Record excerpts: Begin

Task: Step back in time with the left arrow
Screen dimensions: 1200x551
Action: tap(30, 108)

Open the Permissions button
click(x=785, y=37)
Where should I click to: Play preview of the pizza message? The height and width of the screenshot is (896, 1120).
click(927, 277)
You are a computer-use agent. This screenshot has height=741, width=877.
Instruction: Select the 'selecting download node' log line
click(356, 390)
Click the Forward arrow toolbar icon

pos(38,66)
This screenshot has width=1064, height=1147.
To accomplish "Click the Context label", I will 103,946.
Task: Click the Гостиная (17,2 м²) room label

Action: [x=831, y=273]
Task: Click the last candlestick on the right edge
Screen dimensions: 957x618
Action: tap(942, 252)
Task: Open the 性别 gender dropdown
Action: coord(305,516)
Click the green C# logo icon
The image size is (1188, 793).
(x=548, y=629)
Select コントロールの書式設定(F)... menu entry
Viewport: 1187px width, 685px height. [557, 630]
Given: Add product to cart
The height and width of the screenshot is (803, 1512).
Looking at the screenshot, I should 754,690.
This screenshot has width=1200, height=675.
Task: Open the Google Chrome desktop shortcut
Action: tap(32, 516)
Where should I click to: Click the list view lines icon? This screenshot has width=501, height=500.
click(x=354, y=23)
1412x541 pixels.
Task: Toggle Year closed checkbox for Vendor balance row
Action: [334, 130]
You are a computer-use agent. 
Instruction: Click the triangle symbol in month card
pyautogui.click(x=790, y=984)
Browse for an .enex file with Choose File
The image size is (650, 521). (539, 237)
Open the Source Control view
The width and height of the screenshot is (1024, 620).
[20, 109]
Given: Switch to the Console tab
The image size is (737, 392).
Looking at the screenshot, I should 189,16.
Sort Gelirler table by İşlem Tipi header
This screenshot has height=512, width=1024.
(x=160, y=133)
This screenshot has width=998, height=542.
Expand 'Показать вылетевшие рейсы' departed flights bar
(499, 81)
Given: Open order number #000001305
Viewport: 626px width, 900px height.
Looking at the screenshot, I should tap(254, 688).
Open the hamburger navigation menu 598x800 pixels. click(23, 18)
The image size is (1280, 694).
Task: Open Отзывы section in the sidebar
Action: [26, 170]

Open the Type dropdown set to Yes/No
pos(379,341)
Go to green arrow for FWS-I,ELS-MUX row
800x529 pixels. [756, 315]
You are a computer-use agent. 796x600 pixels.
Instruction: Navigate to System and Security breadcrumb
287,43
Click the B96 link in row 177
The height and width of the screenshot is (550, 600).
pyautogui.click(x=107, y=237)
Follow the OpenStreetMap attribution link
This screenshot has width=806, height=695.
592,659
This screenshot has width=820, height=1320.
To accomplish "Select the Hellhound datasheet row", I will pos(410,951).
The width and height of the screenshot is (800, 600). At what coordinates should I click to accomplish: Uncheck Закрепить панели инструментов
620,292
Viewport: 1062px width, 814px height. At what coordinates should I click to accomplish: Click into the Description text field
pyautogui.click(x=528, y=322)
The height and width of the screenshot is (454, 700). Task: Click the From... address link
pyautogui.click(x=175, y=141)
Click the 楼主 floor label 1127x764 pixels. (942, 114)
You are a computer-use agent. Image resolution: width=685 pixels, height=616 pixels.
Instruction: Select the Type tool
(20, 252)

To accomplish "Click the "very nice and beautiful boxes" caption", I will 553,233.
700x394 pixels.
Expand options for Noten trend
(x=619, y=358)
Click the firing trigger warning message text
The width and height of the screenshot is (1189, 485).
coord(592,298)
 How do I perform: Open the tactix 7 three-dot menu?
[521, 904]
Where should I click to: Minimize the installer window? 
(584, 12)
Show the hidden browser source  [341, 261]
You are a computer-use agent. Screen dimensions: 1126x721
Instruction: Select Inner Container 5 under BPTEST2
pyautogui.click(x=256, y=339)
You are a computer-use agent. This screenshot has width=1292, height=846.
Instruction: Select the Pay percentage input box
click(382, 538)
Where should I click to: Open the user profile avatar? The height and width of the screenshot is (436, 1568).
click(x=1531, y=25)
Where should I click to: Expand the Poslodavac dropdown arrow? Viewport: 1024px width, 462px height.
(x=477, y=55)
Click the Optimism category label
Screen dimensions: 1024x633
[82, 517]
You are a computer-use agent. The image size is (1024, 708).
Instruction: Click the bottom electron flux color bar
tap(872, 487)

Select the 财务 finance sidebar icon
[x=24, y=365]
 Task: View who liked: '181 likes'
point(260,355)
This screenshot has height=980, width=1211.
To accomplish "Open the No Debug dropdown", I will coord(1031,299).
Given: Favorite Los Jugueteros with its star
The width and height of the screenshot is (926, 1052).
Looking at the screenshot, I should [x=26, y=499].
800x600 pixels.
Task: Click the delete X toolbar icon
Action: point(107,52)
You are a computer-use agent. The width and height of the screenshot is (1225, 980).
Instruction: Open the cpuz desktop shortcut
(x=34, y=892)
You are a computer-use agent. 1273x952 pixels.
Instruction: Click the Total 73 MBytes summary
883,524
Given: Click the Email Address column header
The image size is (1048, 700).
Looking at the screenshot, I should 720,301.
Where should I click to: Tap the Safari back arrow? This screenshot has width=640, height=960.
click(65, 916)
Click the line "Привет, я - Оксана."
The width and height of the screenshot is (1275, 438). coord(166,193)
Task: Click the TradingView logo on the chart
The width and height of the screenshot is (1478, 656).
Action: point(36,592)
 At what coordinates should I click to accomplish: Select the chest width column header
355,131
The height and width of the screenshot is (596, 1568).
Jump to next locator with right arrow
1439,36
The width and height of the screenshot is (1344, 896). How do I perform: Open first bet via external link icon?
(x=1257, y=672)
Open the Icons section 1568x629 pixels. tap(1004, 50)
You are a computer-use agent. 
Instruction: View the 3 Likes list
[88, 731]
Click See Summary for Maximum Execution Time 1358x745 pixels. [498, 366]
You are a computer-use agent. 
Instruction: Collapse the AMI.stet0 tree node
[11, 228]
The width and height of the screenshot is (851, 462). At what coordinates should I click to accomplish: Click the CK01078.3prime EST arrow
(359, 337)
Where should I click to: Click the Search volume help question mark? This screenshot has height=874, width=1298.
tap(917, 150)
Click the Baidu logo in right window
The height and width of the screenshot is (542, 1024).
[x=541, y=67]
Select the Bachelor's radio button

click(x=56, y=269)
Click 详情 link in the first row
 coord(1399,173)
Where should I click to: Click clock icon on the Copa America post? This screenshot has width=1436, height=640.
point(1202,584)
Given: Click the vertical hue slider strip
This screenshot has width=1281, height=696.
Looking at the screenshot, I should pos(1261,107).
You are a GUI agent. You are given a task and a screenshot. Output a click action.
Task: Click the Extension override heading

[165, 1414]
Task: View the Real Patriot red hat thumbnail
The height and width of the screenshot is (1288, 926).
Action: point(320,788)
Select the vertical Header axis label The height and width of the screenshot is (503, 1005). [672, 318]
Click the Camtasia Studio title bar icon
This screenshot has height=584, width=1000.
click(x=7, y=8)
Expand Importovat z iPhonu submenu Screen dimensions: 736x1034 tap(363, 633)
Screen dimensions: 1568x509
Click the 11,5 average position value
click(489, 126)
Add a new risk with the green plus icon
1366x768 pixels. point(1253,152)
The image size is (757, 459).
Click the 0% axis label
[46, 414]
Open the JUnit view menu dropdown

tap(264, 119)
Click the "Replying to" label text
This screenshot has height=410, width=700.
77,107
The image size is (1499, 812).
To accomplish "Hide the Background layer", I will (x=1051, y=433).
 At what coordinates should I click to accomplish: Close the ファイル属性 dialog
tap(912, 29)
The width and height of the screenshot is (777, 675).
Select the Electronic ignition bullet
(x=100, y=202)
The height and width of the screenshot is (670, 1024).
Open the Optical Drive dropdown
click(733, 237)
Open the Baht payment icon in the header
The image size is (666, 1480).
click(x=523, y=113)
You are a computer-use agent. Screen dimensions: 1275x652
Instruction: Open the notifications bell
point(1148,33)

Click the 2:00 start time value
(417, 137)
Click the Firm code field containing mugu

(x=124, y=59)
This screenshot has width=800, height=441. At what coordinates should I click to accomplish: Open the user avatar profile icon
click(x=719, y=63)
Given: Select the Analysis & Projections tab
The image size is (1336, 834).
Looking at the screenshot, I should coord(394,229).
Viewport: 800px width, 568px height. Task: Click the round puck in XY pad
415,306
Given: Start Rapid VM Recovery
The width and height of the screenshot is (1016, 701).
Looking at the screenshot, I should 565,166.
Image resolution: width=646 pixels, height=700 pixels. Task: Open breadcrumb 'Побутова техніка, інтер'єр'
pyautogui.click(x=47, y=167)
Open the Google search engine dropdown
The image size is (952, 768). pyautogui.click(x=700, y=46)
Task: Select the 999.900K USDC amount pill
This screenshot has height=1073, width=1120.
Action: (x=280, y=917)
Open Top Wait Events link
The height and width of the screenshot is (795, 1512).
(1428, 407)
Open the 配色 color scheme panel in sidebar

Record excerpts: End

_What you will do:_ The answer must be the line containing "Open Top Wait Events link" and every line after it to the end of the data, each set down exactly.

_Solved problem:_
Open Top Wait Events link
The height and width of the screenshot is (795, 1512).
(1428, 407)
Open the 配色 color scheme panel in sidebar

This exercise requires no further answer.